A.F.: Acredito que, em termos de instrumentos jurídicos, a questão está praticamente resolvida com a criação do sistema de cotas. O que precisa ser feito é oferecer às mulheres as condições reais para o exercício da vida pública. Isso significa ampliar e melhorar os equipamentos sociais, por exemplo. Enquanto mulheres tiverem que trabalhar preocupadas porque não têm com quem deixar seus filhos, fica muito difícil exigir delas uma vida política mais intensa. Seria mais um papel a desempenhar, mais trabalho. Então, um grande estímulo seria melhorar o dia a dia das mulheres. Outro aspecto é o trabalho desenvolvido pelos partidos. O PSDB, por exemplo, ministra cursos de formação para as mulheres com os objetivo de levá-las à disputa eleitoral. A participação feminina na vida política do País é uma história que está sendo escrita a cada eleição, embora ainda esteja nos primeiros capítulos - afinal de contas, só começamos a ter o pleno direito a voto em 1946.

D.A.: Qual o grau de avanço que o país vem obtendo nos direitos femininos em relação a outros países? Falta muito a ser feito?

A.F.: A comparação entre países é perigosa, porque devem ser levados em conta os aspectos culturais, sociais e econômicos de cada um. Mas, no geral, o Brasil avançou bastante durante o governo de Fernando Henrique. Isso porque as políticas públicas nas áreas de saúde e educação foram bem sucedidas e o universo das mulheres acabou sendo o maior beneficiado. Esse é, aliás, um traço dos governos do PSDB. Aqui em São Paulo o governador Geraldo Alckmin já adotou a agenda da nossa bancada.

D.A.: A condição feminina está ligada à condição sócio-econômica? Em que medida?

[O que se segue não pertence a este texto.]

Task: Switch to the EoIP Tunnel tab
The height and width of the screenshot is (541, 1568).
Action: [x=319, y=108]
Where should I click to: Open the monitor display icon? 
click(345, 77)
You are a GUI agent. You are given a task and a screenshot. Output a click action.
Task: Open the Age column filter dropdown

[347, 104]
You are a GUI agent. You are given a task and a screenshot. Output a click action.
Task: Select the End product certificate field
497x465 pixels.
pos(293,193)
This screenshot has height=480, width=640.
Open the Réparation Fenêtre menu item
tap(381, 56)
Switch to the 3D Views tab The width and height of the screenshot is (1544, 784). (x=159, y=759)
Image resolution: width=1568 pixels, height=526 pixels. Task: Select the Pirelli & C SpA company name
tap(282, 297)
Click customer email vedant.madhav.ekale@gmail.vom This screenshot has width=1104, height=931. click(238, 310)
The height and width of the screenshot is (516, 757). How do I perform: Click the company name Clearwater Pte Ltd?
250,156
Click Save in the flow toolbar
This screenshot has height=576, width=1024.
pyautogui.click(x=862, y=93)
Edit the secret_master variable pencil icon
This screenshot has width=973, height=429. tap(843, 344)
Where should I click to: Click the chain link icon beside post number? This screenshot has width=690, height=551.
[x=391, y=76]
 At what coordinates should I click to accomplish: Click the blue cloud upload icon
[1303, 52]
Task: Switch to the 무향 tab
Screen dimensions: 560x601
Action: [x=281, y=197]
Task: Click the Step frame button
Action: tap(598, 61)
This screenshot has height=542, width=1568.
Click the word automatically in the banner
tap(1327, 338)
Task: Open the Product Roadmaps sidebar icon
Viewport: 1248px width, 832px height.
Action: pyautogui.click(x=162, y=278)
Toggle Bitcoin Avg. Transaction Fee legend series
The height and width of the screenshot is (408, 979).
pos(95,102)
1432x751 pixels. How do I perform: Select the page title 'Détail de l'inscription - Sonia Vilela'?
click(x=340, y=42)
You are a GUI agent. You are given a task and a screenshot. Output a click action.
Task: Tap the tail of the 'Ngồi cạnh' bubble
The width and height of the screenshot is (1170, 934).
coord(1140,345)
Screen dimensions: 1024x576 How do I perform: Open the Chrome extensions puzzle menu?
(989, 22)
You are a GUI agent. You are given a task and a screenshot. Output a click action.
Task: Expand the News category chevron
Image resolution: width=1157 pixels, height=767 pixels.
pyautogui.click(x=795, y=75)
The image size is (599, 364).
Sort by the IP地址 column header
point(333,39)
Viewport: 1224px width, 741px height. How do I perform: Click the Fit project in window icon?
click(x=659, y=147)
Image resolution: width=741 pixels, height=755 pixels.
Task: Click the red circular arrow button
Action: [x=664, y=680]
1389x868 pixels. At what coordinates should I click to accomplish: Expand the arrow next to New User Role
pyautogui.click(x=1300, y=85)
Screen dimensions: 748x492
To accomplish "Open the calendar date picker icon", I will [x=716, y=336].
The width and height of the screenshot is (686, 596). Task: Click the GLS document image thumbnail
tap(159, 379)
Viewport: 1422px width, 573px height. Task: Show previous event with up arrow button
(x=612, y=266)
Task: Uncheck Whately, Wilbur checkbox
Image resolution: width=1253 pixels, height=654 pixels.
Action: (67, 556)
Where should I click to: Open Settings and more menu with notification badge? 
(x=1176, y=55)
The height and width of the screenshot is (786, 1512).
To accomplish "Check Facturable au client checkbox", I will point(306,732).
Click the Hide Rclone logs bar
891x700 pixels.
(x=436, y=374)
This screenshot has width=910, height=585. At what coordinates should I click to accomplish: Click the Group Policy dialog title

A.F.: A partir do momento em que sabemos que as mulheres ainda ganham salários menores do que os homens no desempenho das mesmas funções, fica atestado que a condição feminina está, sim, ligada à condição sócio econômica. É necessário ter esse entendimento para que a luta das mulheres seja direcionada para seus aspectos fundamentais. E tem ainda um outro aspecto, que é a mulher como geradora de melhor condição sócio econômica. A política pública que tive a oportunidade de desenvolver em Taboão da Serra, na Grande São Paulo, com o projeto Lado a Lado, mostrou que se o poder público oferece condições de desenvolvimento social para a mulher não é apenas a vida dela que melhora, e sim a vida de todo o núcleo familiar, ou seja, a mulher multiplica. Uma política pública bem aplicada é a melhor alternativa para a mulher da periferia dos grandes centros. Procurei trazer esse exemplo aqui para esta casa, quando escolhi Rosa Maria Pereira como a minha homenageada na sessão solene do último dia 08, o Dia Internacional da Mulher. Rosa era empregada doméstica desde os 9 anos de idade. Entrou para o projeto Lado a Lado e fez o curso de cabeleireira e manicure. Com seu diploma, ela mudou a história da sua vida e da vida das suas cinco filhas. Duas delas, inclusive, têm curso superior. De empregada, Tia Rosa, como carinhosamente a chamamos, passou a ser empreendedora. Tem seu próprio salão de beleza e é monitora do projeto. Esse patrimônio ninguém mais vai tirar dela.